• [Given entries]:

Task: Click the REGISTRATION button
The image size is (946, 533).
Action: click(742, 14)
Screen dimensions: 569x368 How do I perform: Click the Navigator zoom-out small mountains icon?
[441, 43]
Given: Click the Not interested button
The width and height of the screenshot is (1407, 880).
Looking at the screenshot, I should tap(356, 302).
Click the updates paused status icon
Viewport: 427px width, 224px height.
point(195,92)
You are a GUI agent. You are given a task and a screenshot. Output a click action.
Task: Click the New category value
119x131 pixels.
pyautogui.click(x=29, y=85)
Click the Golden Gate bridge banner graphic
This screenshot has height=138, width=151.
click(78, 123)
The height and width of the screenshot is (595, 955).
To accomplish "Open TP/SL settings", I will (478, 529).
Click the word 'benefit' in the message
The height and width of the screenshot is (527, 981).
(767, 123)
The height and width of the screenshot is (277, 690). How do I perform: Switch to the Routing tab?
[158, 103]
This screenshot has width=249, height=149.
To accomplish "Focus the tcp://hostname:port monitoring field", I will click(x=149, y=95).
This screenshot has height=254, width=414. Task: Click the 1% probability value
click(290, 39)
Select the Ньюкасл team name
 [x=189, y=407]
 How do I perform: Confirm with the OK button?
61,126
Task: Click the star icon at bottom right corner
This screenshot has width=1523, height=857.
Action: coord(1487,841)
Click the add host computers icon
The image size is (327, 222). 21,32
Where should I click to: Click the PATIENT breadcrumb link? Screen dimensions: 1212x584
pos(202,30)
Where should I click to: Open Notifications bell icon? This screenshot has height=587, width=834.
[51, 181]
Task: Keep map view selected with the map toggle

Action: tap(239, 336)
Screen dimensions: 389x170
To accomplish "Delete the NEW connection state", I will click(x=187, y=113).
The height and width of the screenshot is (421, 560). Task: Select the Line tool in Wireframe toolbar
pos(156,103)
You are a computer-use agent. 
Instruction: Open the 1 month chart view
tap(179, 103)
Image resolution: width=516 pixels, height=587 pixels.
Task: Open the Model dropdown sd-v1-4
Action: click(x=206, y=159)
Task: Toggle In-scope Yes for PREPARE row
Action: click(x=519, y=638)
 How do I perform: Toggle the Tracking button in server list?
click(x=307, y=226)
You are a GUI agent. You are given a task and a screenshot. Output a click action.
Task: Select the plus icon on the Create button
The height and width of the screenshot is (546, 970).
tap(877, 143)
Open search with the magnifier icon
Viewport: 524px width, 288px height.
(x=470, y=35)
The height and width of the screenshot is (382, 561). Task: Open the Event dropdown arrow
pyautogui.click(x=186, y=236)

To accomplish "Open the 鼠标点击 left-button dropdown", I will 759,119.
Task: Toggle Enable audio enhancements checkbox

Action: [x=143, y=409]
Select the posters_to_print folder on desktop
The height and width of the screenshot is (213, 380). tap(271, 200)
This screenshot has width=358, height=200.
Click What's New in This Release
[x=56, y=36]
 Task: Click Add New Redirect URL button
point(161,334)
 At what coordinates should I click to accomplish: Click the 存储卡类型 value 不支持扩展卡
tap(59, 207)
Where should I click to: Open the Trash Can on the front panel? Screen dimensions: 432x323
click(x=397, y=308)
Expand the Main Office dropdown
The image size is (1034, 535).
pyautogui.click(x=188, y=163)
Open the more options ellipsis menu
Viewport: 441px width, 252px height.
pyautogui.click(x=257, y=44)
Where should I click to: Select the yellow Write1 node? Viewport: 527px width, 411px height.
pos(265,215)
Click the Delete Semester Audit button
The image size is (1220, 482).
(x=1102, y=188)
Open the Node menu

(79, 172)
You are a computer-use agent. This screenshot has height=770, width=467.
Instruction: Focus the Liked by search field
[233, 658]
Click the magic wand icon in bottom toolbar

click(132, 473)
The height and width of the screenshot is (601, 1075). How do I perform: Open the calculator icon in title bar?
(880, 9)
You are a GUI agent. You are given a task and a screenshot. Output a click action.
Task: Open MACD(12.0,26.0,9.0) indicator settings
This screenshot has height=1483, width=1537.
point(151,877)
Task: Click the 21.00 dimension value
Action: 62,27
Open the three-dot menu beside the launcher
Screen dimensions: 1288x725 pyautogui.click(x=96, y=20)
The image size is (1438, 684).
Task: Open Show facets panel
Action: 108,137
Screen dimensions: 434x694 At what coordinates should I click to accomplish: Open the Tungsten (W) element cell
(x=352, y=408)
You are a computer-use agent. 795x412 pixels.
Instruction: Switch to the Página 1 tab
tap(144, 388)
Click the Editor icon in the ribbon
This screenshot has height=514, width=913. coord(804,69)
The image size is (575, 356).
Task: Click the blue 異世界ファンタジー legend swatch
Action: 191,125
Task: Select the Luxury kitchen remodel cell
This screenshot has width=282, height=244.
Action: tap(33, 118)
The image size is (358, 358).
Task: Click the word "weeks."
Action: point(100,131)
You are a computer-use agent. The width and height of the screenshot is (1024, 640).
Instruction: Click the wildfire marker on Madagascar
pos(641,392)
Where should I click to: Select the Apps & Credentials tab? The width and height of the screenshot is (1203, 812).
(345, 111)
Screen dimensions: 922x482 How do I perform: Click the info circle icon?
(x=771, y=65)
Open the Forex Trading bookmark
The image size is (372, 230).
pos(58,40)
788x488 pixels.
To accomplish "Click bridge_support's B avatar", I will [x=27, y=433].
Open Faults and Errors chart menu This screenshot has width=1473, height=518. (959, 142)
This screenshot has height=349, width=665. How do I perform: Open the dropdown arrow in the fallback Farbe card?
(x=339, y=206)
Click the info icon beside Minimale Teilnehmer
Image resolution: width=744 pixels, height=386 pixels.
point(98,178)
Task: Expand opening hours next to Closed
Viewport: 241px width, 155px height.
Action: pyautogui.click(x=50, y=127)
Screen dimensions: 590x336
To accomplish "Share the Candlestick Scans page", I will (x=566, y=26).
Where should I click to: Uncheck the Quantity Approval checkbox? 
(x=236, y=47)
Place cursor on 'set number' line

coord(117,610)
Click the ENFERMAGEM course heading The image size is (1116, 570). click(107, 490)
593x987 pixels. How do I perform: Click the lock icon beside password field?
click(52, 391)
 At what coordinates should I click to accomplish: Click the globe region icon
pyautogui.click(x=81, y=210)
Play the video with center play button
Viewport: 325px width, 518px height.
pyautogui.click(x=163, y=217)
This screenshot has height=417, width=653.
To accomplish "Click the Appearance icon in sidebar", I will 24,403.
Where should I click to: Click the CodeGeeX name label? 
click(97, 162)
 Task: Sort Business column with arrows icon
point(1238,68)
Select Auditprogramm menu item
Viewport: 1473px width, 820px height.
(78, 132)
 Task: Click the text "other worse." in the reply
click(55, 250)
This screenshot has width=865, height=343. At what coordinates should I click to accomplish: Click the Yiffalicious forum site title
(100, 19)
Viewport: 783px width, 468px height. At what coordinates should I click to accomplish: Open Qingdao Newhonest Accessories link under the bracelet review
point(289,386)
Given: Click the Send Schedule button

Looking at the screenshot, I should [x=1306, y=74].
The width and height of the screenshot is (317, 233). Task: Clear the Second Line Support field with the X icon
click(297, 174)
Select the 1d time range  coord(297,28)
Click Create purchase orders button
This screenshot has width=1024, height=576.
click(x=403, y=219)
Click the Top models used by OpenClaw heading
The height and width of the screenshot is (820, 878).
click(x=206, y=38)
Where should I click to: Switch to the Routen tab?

• [The problem]: Only the lines holding the word "Delete" belong in the answer; copy them from the listing above.

• [Finished task]:
To accomplish "Delete the NEW connection state", I will click(x=187, y=113).
Click the Delete Semester Audit button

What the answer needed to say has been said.